Mero - Ya Hero Ya Mero (Review)

Martin_Canine MERO
Ya Hero Ya Mero

The hybrid of talent and catchiness German hip hop needed so desperately


Since 2017, German hip hop completely changed its direction. While Kollegah’s extreme show-off of multisyllabic rhyming, doubletime raps and word play paired with ultra-masculine, violent imagery set the tone for the first few years of the decade and was the most copied style of the genre, the combined success of Bonez MC, RAF Camora and Capital Bra established a new direction that combined the American trap genre (that itself became popular through Fler in 2016) with the French Afrotrap and built multi-platinum careers around autotuned earworm choruses, summer hit-ready dancehall beats and a certain street aesthetics. While touching on mainstream territory was frowned upon before, this new generation of rappers dived deep into pure pop bliss, most of them singing rather rapping. Not only did they change the entire sound more or less overnight, they also impacted how music is consumed in the German hip hop genre. Before, people who liked a German hip hop song went to the store and bought the CD of the album it is on, resulting in chart topping albums but barely successful singles. Two years later, people stream the individual songs, which leads to a large number of chart topping singles - so many that Capital Bra just surpassed the Beatles as the artist with the most number 1 hits in both Germany and Austria. And suddenly, artists such as Bushido, Kollegah, Farid Bang, Kay One, Shindy or Summer Cem, who all had long lasting careers before, also managed to land huge single hits that they didn't have despite being household names.

Naturally, the two generations of hip hop fans aren’t as friendly towards each other: the one side says that this new style is barely hip hop anymore and that the artists can’t really rap, while the other one says the older fans cling to outdated ideas and aren’t as musical. It felt like it was time for an artist that combines the qualities of both subgenres to finally end this debate whether it is better to unleash mad rap skill or deliver danceable hits. In the case of Mero, we don’t need to ask this question, because
A. goddamn, can this boy rap!
B. man, does he know how to make earworm choruses!

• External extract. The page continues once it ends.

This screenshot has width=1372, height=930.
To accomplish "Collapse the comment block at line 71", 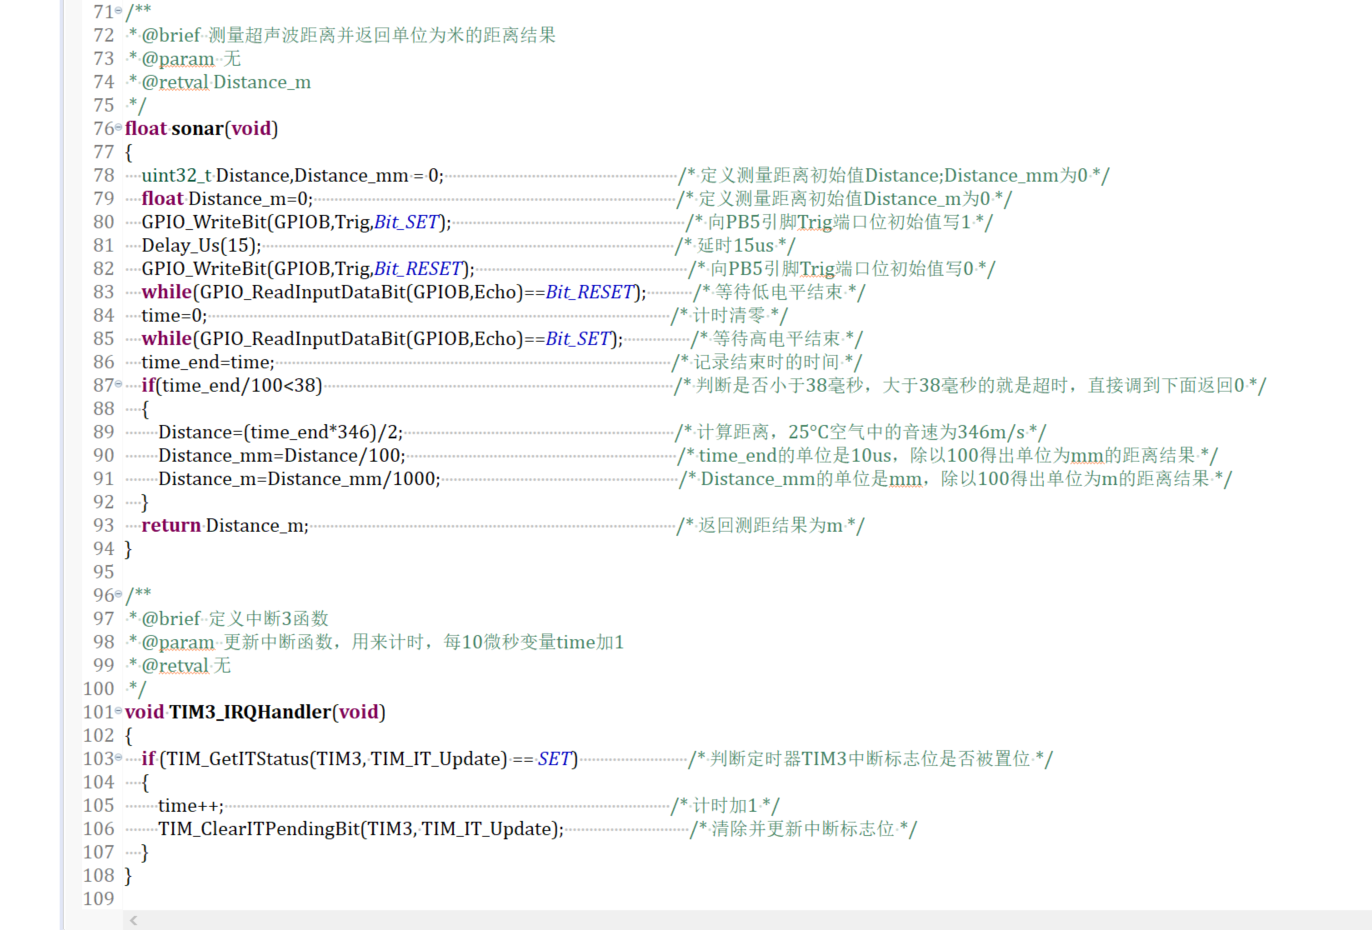I will point(119,11).
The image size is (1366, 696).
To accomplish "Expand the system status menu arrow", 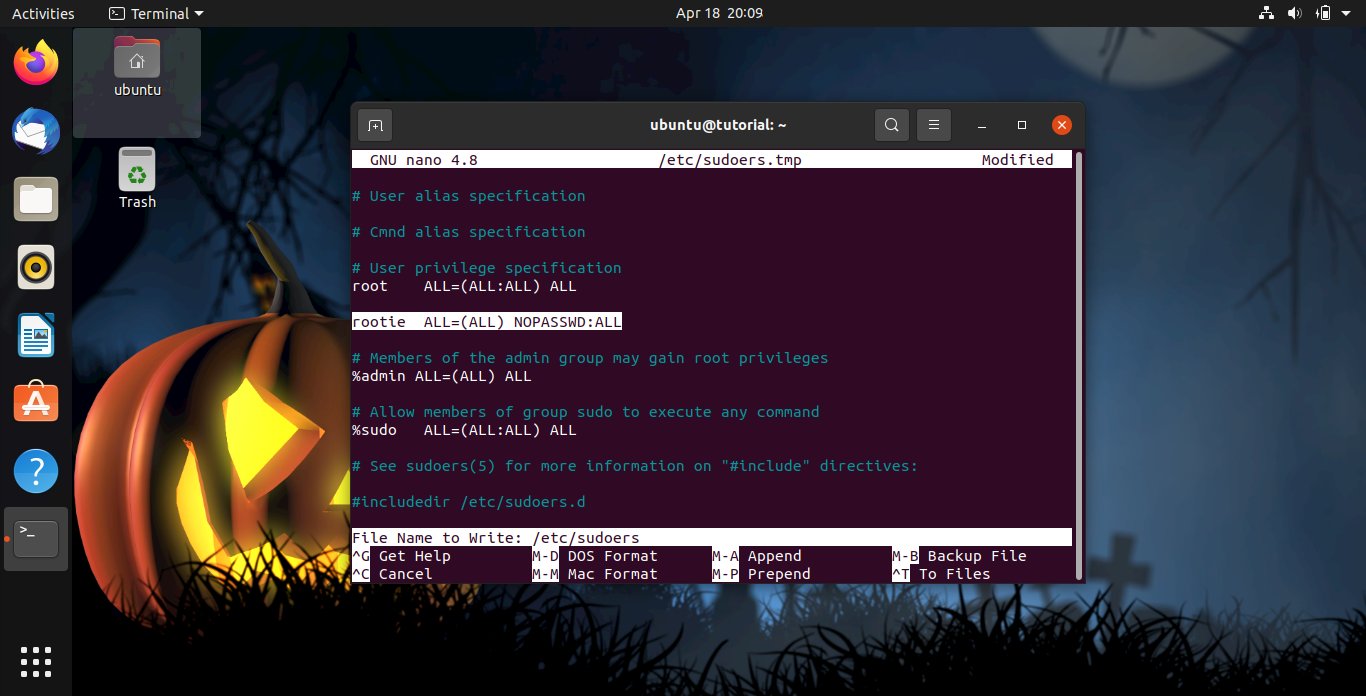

For a couple of months, Mero’s hit songs Baller los, Hobby Hobby and Wolke 10 have been inescapably played out loud in the yards, and are loved by people for all different kinds of reasons. What this young man showed on his first few songs is an exciting mixture of highly skilled traditional rapping and the vocoder-heavy radio killer hooks of his recent fellow trappers. Fast paced machine gun flows with unexpected rhymes build the verses, but once the refrain kicks in, it is almost impossible not to chant along. Now, he is here with his debut album Ya Hero Ya Mero, one of the most anticipated releases of 2019, and it’s twelve songs full of these treats. Having picked beyond cool, high quality trap bangers (only two songs, Wolke 10 and Träume werden wahr, can be classified as Afrotrap) that will make you shake your braids as beats, we get a deep look into what the most promising newcomer of the moment has in store for us. And it doesn’t disappoint.

An artist like Mero felt much needed in German hip hop, so that it’s finally legit for oldschool fans to rock out to pop hooks, while trap also gets its share of sick techniques. And the transition happens so fluently that some of the listeners probably don’t even realize they’re slowly going out of their comfort zone. At parts, Mero switches from out-of-this-world doubletime parts to modern trap flows halfway through the verse, changing the time signature flawlessly, as can be heard on Mill’n. He does it so well that it is hard to catch at first listen, but he does it.

Mero knows naturally what he is good at, and he goes on full throttle at that while completely throwing overboard unnecessary elements that would only distract. The record is 12 songs of pure flexing, backed up by incredible talent that he showcases all the way through. When all is said and done often enough, the song just ends and the next one begins. For the most tracks, that means a simple structure in which two technically superb verses and three sing along choruses alter over a well crafted beat. But what he packs into that formula is executed so exceptionally well that the time just flies by and you can barely wait for what’s coming up next.

In the end, Ya Hero Ya Mero is a nonstop highly entertaining mix of songs that should keep fans of German hip hop absolutely satisfied, no matter what subgenre they prefer. It sure helps Mero that he decides to not rely on gimmicks and instead appears all naturally, as a young aspiring artist who just likes to rap and sing fun tunes, giving him neither an affinity towards a certain scene nor something to target him for. The only drop of bitterness is that the party is over at just over 32 minutes, which is fairly short for a German hip hop album. But then again, the songs all have a huge replay value, and it never feels like the songs haven’t been fully developed. The world can be very excited for what this new face in the rap landscape will present to us in the future.